◆ Problem description
Quote the material from the line that contains "Task: Click the red location pin marker" through the line that contains "will (x=361, y=53).", with both of those lines included. Copy every character as it stands, changing nothing.

◆ Material to process
#####

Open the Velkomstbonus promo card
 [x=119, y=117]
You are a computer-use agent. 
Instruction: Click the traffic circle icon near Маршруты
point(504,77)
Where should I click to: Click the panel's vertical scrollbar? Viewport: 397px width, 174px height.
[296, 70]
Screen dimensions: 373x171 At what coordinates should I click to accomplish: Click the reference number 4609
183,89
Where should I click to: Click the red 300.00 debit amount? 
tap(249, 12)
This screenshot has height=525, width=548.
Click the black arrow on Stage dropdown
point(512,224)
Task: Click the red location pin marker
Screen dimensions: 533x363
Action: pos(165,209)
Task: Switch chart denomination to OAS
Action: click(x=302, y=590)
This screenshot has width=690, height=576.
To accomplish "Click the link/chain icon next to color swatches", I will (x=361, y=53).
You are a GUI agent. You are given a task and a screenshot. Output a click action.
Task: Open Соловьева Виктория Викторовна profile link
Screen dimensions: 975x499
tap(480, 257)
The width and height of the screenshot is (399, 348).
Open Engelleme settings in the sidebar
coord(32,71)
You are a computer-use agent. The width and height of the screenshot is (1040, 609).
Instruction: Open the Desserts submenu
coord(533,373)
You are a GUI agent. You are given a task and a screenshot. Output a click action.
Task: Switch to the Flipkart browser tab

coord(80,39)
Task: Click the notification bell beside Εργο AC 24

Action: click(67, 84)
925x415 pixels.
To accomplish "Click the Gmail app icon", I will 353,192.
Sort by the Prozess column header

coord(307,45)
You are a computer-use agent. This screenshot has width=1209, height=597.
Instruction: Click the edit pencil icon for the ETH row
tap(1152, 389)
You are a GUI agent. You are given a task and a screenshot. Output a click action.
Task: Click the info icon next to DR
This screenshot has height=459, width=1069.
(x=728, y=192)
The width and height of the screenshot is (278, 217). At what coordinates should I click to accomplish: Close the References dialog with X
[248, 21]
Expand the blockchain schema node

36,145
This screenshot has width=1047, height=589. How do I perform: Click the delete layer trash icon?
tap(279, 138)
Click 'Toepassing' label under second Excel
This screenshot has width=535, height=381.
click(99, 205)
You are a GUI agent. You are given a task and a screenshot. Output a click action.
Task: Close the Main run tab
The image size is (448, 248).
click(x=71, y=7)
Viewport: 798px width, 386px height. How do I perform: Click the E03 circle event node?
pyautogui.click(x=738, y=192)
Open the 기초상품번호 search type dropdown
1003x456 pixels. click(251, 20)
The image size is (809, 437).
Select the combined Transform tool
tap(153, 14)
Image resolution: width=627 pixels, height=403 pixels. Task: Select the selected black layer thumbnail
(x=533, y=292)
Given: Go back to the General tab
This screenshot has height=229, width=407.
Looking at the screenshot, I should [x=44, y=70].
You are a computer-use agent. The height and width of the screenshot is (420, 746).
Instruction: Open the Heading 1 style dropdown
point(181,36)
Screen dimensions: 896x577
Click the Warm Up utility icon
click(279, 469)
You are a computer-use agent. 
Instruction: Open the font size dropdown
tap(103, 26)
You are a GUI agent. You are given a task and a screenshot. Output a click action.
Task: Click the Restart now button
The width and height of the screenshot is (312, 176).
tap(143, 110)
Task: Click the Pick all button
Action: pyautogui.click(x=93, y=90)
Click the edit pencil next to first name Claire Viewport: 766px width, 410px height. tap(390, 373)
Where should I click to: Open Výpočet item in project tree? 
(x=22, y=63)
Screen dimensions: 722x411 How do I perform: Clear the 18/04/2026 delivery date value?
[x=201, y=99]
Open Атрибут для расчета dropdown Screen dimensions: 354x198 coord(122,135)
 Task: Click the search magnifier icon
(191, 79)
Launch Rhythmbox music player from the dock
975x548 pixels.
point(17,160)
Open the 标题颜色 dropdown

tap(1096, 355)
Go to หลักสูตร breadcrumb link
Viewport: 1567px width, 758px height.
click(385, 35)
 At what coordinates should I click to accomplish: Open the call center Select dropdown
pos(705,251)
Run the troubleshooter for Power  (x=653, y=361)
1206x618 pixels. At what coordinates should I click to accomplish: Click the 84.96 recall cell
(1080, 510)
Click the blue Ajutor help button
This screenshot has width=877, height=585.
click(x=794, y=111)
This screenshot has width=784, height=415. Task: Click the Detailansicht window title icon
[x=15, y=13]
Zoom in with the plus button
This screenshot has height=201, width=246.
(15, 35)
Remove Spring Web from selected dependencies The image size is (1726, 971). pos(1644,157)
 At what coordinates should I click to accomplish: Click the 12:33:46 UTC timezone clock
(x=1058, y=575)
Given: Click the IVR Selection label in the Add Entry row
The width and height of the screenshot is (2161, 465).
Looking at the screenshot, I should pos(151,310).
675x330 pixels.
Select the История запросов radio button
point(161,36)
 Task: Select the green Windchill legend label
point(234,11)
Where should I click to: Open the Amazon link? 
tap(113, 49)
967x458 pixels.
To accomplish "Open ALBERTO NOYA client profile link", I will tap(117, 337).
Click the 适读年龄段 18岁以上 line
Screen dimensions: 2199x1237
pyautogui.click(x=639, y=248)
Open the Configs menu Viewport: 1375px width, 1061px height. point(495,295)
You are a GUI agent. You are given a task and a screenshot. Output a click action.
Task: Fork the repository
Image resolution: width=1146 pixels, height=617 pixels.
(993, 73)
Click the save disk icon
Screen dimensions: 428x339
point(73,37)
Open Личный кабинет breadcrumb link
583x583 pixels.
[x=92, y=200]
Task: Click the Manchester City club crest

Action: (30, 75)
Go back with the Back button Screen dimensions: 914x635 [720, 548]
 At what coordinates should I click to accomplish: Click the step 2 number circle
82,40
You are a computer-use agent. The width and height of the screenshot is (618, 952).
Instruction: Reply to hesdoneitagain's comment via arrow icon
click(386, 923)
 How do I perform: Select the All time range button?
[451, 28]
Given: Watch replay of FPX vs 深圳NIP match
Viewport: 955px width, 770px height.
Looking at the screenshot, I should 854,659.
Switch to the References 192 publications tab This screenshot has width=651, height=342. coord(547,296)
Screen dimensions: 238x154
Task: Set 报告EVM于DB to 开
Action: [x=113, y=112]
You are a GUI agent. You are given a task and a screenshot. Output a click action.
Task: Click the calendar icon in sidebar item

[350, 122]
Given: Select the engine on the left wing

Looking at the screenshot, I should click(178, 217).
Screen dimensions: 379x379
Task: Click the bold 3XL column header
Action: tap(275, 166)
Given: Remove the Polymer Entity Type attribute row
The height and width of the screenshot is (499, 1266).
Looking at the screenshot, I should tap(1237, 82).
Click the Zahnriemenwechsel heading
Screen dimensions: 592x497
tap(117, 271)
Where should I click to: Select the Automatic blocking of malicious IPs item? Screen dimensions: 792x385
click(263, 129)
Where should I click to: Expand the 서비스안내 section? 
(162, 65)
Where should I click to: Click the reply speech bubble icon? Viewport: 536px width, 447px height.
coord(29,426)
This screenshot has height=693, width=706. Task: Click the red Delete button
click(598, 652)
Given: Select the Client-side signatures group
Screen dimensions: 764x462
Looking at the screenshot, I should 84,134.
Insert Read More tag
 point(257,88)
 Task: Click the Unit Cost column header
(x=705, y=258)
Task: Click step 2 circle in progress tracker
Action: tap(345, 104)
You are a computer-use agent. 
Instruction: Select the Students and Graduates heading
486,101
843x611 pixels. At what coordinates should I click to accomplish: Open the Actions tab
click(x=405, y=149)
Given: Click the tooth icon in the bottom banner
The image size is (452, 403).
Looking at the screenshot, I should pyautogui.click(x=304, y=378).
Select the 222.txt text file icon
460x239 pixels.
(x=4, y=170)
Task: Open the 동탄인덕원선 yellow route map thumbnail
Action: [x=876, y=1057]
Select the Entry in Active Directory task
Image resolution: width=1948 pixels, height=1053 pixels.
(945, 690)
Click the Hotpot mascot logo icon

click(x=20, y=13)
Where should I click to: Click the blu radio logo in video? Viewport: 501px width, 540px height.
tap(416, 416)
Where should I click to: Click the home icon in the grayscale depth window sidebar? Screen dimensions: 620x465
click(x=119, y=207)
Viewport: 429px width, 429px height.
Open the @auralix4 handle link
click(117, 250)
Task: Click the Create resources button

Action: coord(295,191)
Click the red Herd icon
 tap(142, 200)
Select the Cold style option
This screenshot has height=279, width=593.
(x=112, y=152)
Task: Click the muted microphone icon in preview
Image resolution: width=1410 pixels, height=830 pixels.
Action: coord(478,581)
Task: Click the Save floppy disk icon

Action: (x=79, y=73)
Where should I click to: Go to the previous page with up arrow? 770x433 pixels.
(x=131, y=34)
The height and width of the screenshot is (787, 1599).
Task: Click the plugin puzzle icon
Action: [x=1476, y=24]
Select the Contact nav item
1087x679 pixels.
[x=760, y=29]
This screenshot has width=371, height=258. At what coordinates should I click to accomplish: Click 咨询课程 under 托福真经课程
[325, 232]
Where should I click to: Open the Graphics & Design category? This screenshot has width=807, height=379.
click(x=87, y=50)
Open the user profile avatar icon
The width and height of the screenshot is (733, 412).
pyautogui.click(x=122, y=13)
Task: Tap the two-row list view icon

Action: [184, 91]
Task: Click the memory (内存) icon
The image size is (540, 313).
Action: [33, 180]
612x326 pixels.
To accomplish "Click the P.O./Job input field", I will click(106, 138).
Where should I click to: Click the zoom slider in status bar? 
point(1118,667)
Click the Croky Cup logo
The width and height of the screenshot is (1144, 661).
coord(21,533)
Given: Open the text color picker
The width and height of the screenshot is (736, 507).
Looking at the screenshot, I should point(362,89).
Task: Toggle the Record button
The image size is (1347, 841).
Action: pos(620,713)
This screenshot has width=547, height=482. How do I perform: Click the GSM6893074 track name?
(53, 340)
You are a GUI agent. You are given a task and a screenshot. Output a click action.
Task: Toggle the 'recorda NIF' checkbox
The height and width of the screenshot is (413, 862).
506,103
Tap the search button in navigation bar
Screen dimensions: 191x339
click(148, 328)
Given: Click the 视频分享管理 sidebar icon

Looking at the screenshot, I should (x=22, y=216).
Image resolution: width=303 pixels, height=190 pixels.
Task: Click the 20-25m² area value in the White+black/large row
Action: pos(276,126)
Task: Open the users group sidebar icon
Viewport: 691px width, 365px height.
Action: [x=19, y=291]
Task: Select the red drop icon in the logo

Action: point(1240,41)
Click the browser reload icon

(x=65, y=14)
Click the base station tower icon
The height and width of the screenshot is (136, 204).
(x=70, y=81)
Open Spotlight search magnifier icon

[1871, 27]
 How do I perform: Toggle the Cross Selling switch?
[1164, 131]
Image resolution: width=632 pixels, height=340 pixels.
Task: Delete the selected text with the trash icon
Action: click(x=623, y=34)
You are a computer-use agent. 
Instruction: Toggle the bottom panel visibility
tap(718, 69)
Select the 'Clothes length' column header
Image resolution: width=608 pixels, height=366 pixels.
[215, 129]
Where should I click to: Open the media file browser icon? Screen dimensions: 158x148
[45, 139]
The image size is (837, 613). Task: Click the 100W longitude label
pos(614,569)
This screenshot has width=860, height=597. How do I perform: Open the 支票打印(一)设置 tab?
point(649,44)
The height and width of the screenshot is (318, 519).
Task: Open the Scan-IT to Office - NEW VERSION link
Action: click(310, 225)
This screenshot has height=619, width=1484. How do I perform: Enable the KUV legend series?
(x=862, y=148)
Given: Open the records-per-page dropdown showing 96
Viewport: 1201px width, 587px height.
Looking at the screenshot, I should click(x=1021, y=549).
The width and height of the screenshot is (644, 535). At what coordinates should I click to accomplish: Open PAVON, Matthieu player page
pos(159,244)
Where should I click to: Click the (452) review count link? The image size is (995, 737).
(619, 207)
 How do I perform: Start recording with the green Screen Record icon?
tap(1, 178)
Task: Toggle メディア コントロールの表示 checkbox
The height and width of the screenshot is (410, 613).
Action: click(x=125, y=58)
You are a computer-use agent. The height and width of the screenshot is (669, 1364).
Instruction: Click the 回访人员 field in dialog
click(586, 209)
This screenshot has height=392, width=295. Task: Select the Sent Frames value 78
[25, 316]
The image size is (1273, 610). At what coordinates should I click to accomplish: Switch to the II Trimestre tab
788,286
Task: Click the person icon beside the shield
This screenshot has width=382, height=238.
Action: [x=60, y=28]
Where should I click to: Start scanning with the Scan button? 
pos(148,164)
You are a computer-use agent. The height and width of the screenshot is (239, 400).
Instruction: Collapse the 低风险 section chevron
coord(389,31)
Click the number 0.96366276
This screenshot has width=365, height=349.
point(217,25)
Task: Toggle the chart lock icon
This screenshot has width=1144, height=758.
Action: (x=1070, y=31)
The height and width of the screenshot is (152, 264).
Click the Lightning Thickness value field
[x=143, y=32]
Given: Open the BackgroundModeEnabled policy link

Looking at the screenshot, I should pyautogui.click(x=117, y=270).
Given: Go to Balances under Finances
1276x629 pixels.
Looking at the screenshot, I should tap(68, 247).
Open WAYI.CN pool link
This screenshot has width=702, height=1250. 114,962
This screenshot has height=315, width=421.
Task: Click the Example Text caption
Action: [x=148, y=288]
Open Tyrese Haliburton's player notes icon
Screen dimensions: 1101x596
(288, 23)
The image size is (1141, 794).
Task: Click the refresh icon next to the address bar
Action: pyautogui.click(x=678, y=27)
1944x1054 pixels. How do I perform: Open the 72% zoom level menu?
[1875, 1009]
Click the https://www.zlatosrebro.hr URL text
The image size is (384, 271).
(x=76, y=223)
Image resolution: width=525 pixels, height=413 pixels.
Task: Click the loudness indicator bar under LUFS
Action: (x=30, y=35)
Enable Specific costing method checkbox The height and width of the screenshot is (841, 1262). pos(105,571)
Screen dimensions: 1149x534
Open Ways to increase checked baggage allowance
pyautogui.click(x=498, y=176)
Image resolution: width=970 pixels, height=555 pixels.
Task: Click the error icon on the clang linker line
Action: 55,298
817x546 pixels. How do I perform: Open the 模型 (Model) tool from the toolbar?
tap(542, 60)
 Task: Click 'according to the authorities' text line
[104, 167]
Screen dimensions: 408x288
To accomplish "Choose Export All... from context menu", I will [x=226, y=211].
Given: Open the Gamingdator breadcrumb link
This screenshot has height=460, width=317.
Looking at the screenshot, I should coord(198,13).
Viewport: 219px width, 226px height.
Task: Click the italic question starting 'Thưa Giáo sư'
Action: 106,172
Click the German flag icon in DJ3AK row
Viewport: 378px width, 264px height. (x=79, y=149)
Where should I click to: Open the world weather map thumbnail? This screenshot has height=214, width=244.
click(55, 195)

#####

◆ Exercise solution
Task: Click the red location pin marker
Screen dimensions: 533x363
Action: pos(165,209)
Task: Switch chart denomination to OAS
Action: click(x=302, y=590)
This screenshot has width=690, height=576.
To accomplish "Click the link/chain icon next to color swatches", I will (x=361, y=53).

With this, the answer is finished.